• Data extract:
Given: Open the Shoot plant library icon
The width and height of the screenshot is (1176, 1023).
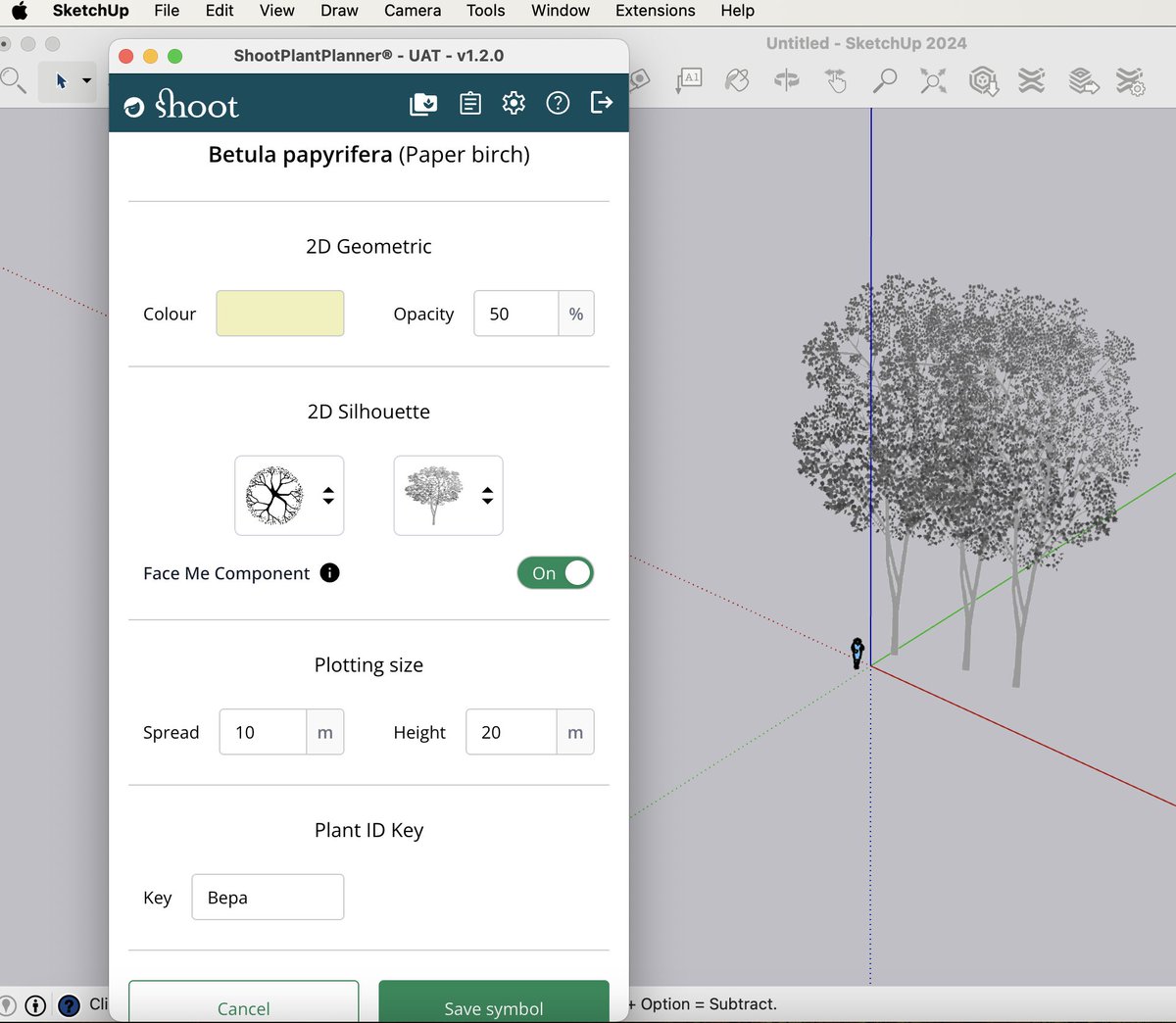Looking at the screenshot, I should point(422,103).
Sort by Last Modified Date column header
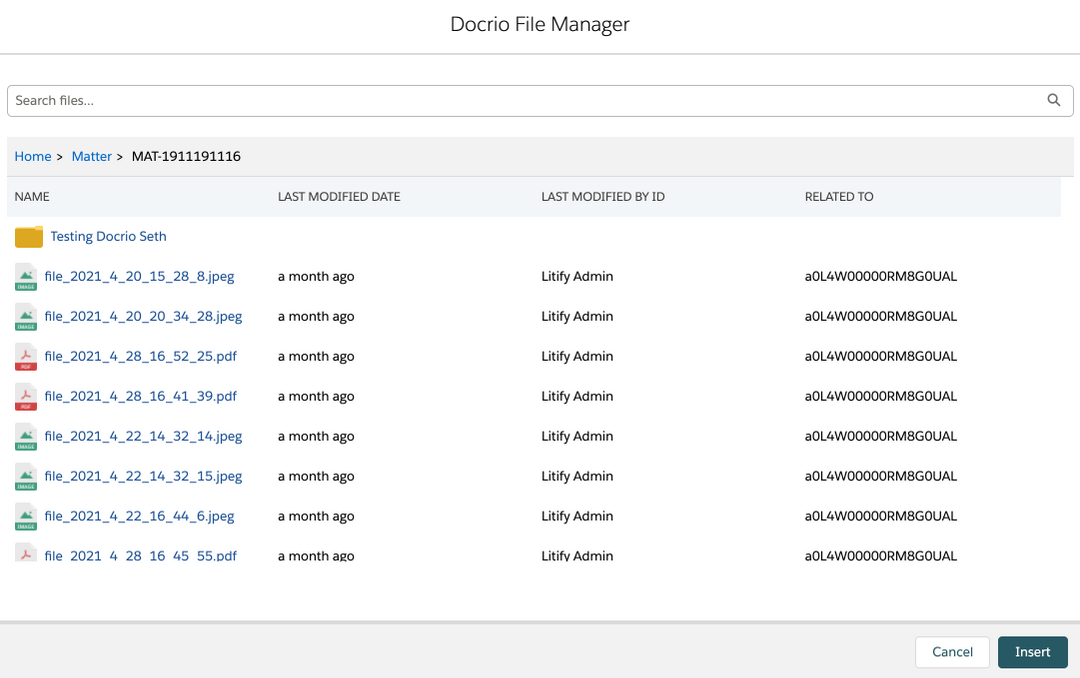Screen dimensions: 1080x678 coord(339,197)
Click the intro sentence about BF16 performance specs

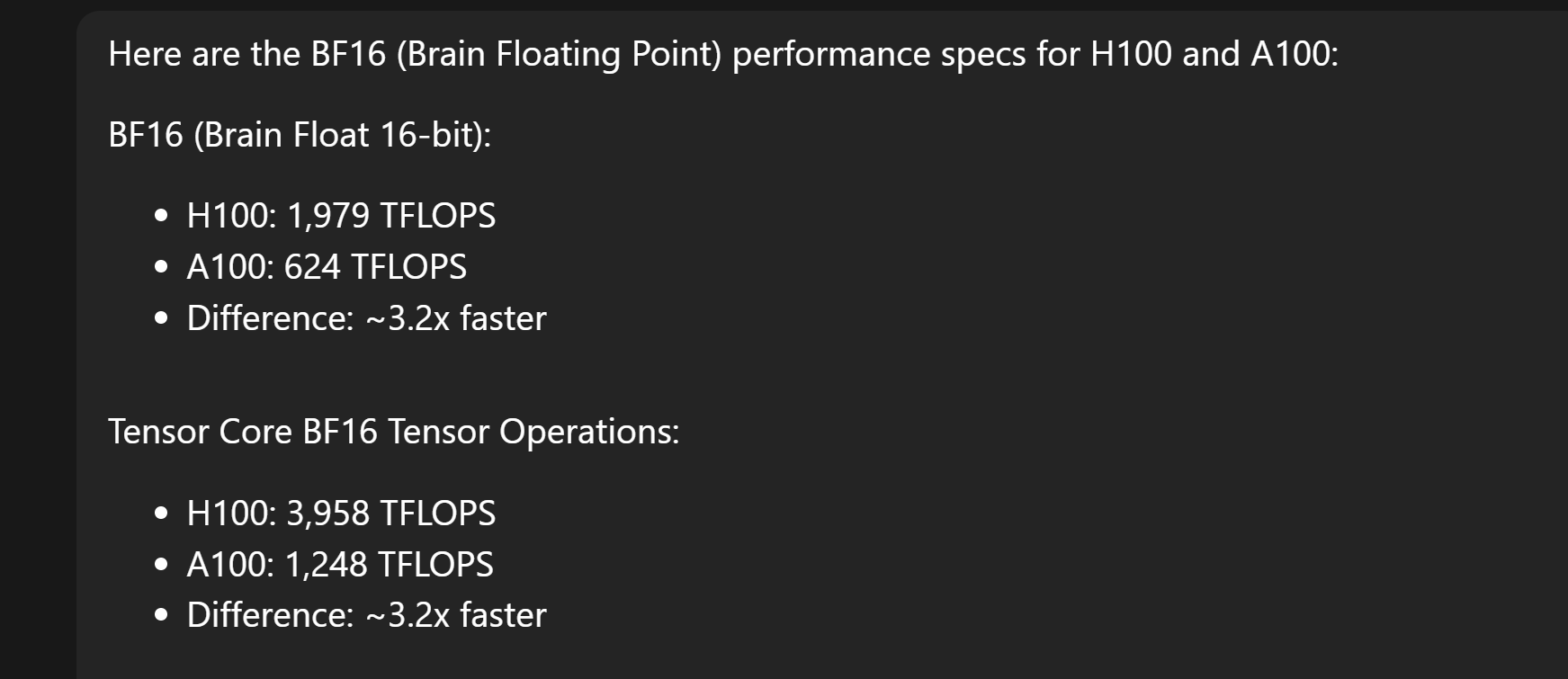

==

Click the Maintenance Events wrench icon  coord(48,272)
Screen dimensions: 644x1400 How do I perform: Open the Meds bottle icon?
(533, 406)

--

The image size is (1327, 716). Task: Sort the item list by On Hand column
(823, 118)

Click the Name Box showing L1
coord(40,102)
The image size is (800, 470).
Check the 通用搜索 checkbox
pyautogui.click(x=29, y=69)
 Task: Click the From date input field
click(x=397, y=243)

• Exercise instructions:
In the material above, the stretch from the line with "Sort by Last Modified Date column header" through the line with "Click the intro" is to be given again exactly, minus the pictures.

• Exercise solution:
Sort by Last Modified Date column header
Screen dimensions: 1080x678 coord(339,197)
Click the intro sentence about BF16 performance specs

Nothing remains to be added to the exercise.